Une démarche globale...
L'approche du ou des marchés doit s'inscrire dans une démarche globale tenant compte d'un ensemble de facettes à étudier avant et pendant la commercialisation. En outre, celles-ci doivent être abordées de façon concomitante afin d'optimiser le
temps d'accès au marché.
Une attention particulière devra être portée sur les aspects suivants :
- Les ressources de l'entreprise : a-t-on les moyens humains et financiers de se développer et de gérer un partenariat à l'international ?
- Les marchés visés : appréhende-t-on le fonctionnement des partenariats sur les marchés (obligation de passer par un intermédiaire local, de créer une société sur place...) ?
- Les normes et réglementations : quelles sont les normes et réglementations en vigueur dans le marché visé ?
- La nature du partenariat : quel type de partenariat envisager et les conséquences internes pour le mettre en uvre et le pérenniser ?
- La répartition des tâches entre partenaires.
- La stratégie de protection des acquis et des résultats : comment se protéger sur les pays choisis ? comment se répartir, entre partenaires, les droits et les fruits de la coopération ?
Identification du partenaire et des marchés :
Dès l'amont du projet, le prolongement commercial peut être envisagé comme une alternative possible permettant de consolider dans le temps le partenariat technologique. Ceci implique des préalables en terme de segmentation notamment en ce qui concerne la zone de commercialisation retenue, à savoir :
- Le marché domestique du partenaire est-il réceptif à l'offre développée ?
- Le réseau de commercialisation du partenaire dans le pays visé est-il opérationnel ?
Analyser et suivre le marché :
Bien souvent, il est nécessaire de prévoir des études complémentaires sur le marché et l'environnement concurrentiel, qui pourront être réalisées par des consultants spécialisés ou par le partenaire.
S'assurer de la conformité du produit :
L'adaptation aux normes et réglementations a été prise en compte lors du développement. Si le produit développé doit être certifié par un organisme du pays visé, il peut être astucieux de passer par le partenaire pour obtenir cet agrément.
Par ailleurs, on aura lors des phases initiales préalables au développement, validé les spécificités culturelles et les comportements des consommateurs dans le marché visé afin de rendre le produit "conforme" aux attentes des clients.
Protéger l'innovation et la défendre :
Des préalables sont aussi à considérer en ce qui concerne la répartition de la propriété intellectuelle. Il s'agit notamment d'organiser et encadrer :
- La concession de licences : concession à un tiers, en tout ou partie, de la jouissance du droit d'exploitation du brevet moyennant le paiement d'une redevance.
- La protection de l'innovation (extension et financement du brevet en fonction des marchés visés).

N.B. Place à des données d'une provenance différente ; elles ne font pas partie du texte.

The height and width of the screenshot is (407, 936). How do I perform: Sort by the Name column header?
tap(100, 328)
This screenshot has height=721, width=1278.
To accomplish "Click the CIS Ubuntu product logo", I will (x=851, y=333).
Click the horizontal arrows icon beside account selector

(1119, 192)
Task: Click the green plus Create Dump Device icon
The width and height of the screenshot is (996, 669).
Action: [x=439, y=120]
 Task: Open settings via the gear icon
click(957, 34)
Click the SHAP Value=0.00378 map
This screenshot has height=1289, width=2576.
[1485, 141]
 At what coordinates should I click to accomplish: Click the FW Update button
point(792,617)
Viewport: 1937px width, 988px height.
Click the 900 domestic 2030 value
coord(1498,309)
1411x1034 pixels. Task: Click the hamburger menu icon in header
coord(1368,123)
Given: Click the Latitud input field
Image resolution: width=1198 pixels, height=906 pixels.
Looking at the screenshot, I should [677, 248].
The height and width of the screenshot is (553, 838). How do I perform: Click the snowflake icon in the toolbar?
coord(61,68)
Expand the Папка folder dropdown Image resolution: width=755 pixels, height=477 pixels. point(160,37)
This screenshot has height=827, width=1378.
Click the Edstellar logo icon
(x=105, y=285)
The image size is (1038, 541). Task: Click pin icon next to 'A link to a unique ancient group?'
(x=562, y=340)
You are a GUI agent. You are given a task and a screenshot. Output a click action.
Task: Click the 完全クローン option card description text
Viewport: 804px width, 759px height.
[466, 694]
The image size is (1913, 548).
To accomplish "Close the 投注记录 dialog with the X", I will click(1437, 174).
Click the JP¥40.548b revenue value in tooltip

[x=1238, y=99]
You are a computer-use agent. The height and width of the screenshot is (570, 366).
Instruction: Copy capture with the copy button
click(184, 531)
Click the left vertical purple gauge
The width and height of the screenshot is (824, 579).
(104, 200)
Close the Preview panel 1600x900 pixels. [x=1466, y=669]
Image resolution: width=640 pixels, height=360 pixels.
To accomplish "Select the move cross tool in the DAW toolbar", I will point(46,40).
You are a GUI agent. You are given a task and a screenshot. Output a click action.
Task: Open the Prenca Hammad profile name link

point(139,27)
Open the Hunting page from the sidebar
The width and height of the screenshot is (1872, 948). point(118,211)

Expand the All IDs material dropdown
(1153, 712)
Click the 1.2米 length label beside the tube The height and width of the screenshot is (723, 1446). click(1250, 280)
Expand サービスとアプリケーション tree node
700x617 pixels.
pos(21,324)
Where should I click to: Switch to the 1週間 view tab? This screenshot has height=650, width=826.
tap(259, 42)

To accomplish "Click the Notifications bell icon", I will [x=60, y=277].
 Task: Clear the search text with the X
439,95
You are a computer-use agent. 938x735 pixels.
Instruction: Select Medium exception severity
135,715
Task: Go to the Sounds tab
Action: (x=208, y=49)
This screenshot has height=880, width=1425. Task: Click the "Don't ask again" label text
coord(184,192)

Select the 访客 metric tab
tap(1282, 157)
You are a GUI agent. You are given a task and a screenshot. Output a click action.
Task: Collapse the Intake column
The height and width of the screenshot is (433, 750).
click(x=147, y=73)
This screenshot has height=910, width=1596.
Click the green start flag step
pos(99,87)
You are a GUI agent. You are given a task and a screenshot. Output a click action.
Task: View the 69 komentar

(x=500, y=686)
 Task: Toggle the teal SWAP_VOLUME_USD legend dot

- La défense de ses droits.
Conclure un partenariat commercial :
Types de partenariat :
De nombreux paramètres vont intervenir dans la négociation et la conclusion du partenariat. En premier lieu, il faut s'interroger sur la stratégie que l'on souhaite mettre en oeuvre (implication et niveau de risque souhaité par l'entreprise). Ensuite, la nature de l'implication du partenaire, son aptitude à la coopération (éprouvée pendant le développement), les moyens humains et financiers potentiellement mobilisables... sont autant de points complémentaires qui peuvent vous guider dans le choix du bon partenariat.
Les modes d'accès au marché les plus usités sont cités par ordre croissant d'implication entre les partenaires :
- La représentation : partenariat commercial le plus répandu. Il ne nécessite pas d'investissement particulier en terme d'infrastructure. Le choix du représentant ou distributeur (capacité à aller sur ce marché, connaissance des clients et des concurrents...) est cependant crucial pour garantir le succès commercial. Quand le partenaire est celui avec lequel vous avez développé le produit, la motivation n'en sera que renforcée.
Les accords commerciaux peuvent être assortis d'une assistance technique garantissant des services d'appuis essentiels comme la formation technique, la maintenance et le contrôle qualité, les travaux d'ingénierie.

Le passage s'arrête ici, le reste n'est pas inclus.